🤖 AI Summary
This work addresses the scarcity of expert annotations in coronary computed tomography angiography (CCTA) and the limited ability of existing self-supervised methods to model localized pathological features by proposing CORA, a pathology synthesis–driven 3D vision foundation model. CORA leverages an anatomy-guided lesion synthesis engine to enable self-supervised pretraining on unlabeled CCTA data, explicitly focusing on critical pathological characteristics such as plaques. Notably, it is the first to integrate a large language model for multimodal major adverse cardiac event (MACE) risk stratification. Trained on 12,801 multicenter CCTA scans, CORA substantially outperforms current 3D foundation models, achieving up to a 29% improvement in downstream task performance and significantly enhancing the accuracy of 30-day MACE risk prediction.
📝 Abstract
Coronary artery disease, the leading cause of cardiovascular mortality worldwide, can be assessed non-invasively by coronary computed tomography angiography (CCTA).

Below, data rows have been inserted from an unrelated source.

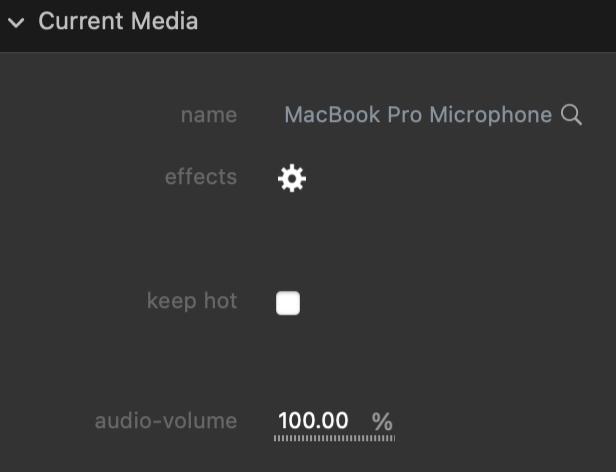The height and width of the screenshot is (472, 616).
Task: Collapse the Current Media section chevron
Action: 16,22
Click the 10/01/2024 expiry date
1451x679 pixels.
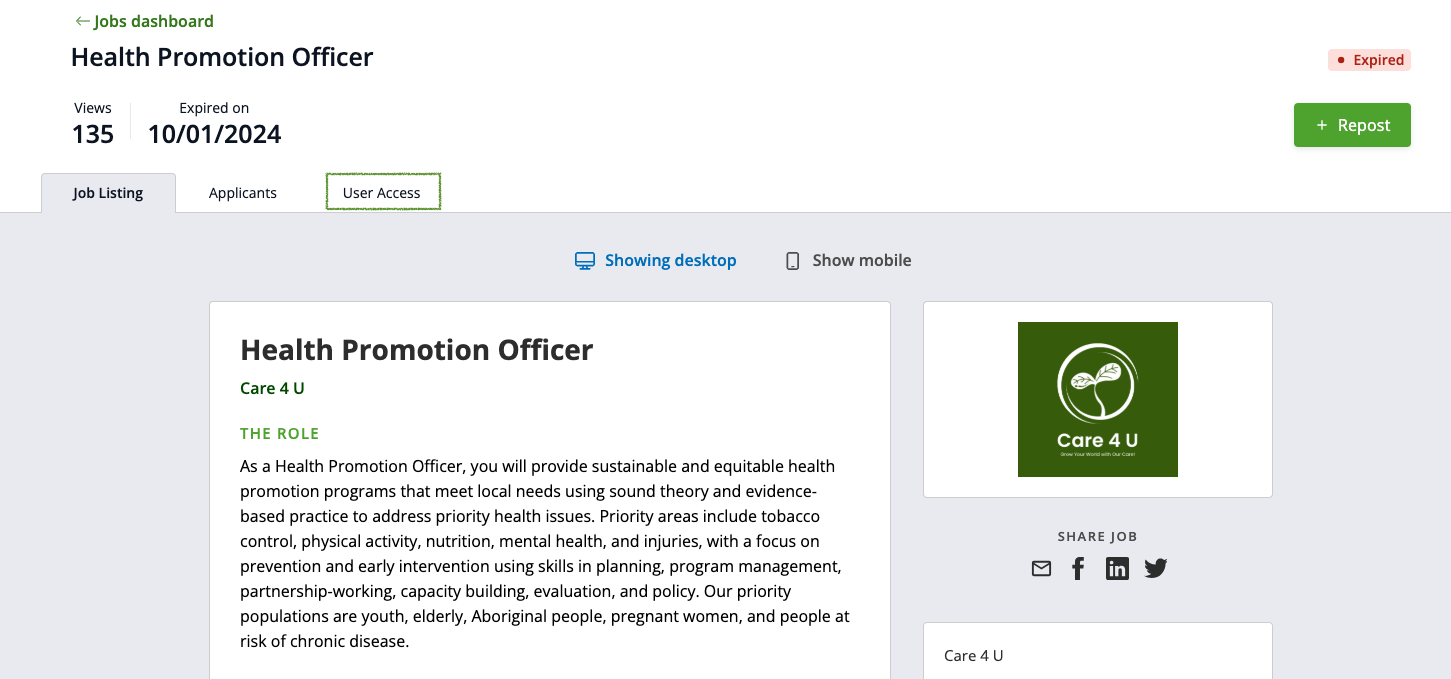pos(214,134)
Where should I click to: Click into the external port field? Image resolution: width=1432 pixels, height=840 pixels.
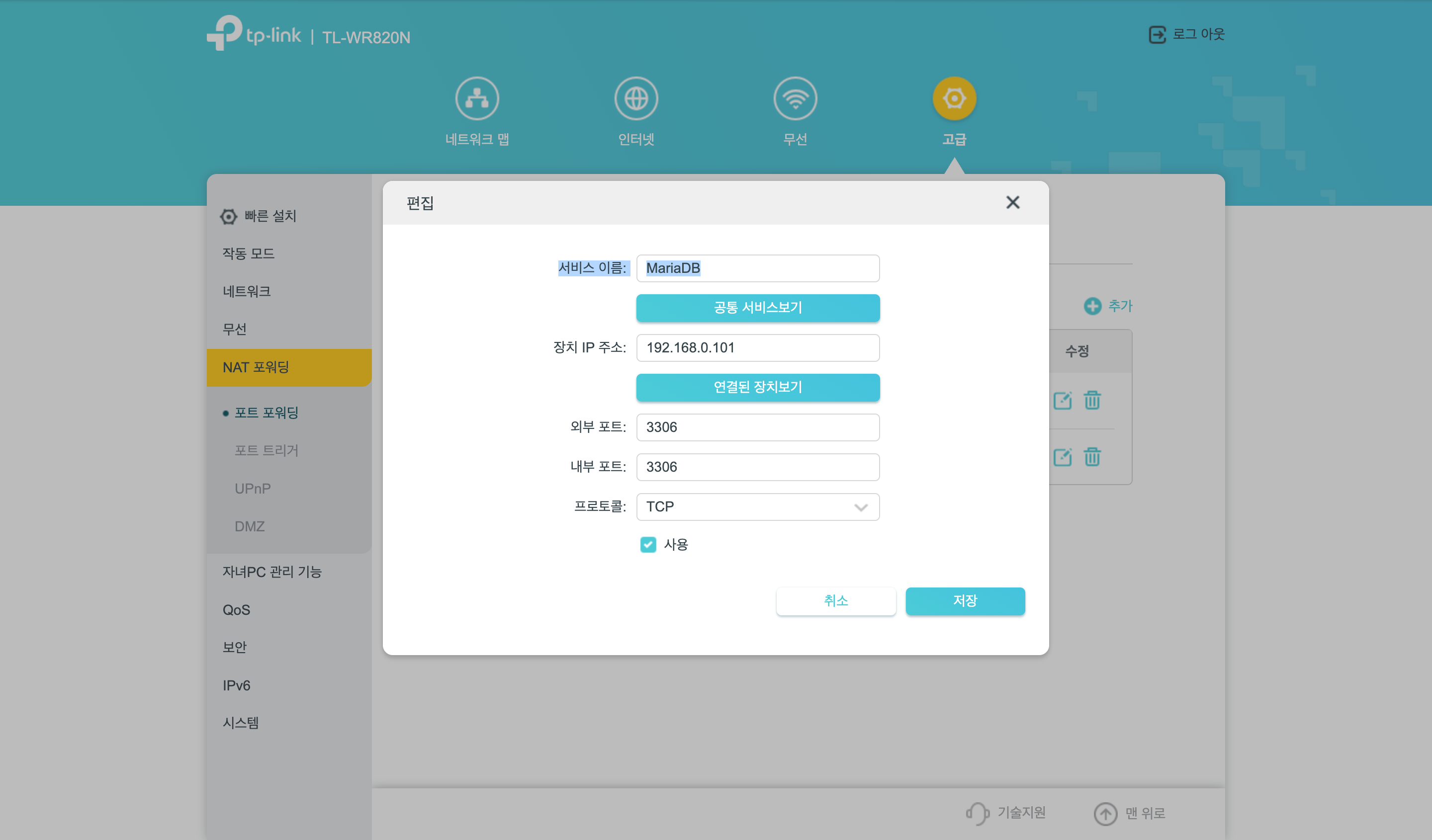(x=757, y=427)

Despite progress in automated CCTA analysis using deep learning, clinical translation is constrained by the scarcity of expert-annotated datasets. Furthermore, widely adopted label-free pretraining strategies, such as masked image modeling, are intrinsically biased toward global anatomical statistics, frequently failing to capture the spatially localized pathological features of coronary plaques. Here, we introduce CORA, a 3D vision foundation model for comprehensive cardiovascular risk assessment. CORA learns directly from volumetric CCTA via a pathology-centric, synthesis-driven self-supervised framework. By utilizing an anatomy-guided lesion synthesis engine, the model is explicitly trained to detect simulated vascular abnormalities, biasing representation learning toward clinically relevant disease features rather than dominant background anatomy. We trained CORA on a large-scale cohort of 12,801 unlabeled CCTA volumes and comprehensively evaluated the model across multi-center datasets from nine independent hospitals. Across diagnostic and anatomical tasks, including plaque characterization, stenosis detection, and coronary artery segmentation, CORA consistently outperformed the state-of-the-art 3D vision foundation models, achieving up to a 29\% performance gain. Crucially, by coupling the imaging encoder with a large language model, we extended CORA into a multimodal framework that significantly improved 30-day major adverse cardiac event (MACE) risk stratification. Our results establish CORA as a scalable and extensible foundation for unified anatomical assessment and cardiovascular risk prediction.